What to work on:
From the text about college costs, copy the passage from "The reality, said" up to and including "of fuzzy math.", word for word.
═══ Reading text ═══
College and university administrators are squealing like little piggy’s in response to President Obama’s demand that they do something to make the cost of college education affordable again.

Fuzzy math, Illinois State University’s president called it. “Political theater of the worst sort,” said the University of Washington’s head.

President Barack Obama’s new plan to force colleges and universities to contain tuition or face losing federal dollars is raising alarm among education leaders who worry about the threat of government overreach. Particularly sharp words came from the presidents of public universities; they’re already frustrated by increasing state budget cuts.

The reality, said Illinois State’s Al Bowman, is that simple changes cannot easily overcome deficits at many public schools. He said he was happy to hear Obama, in a speech Friday at the University of Michigan, urge state-level support of public universities. But, Bowman said, given the decreases in state aid, tying federal support to tuition prices is a product of fuzzy math.
═══ Given information ═══
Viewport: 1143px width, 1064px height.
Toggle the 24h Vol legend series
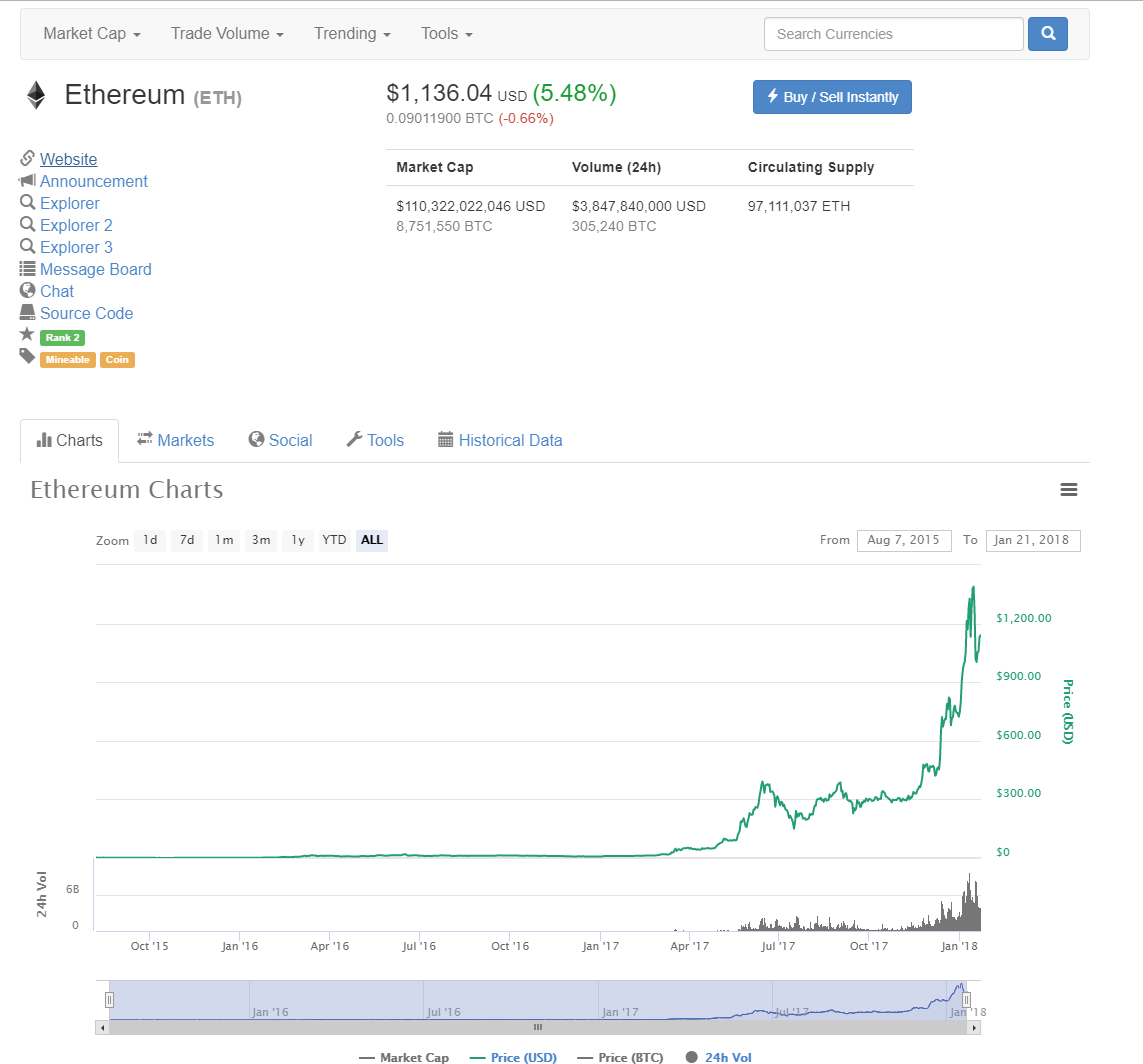(719, 1057)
═══
Response area:
The reality, said Illinois State’s Al Bowman, is that simple changes cannot easily overcome deficits at many public schools. He said he was happy to hear Obama, in a speech Friday at the University of Michigan, urge state-level support of public universities. But, Bowman said, given the decreases in state aid, tying federal support to tuition prices is a product of fuzzy math.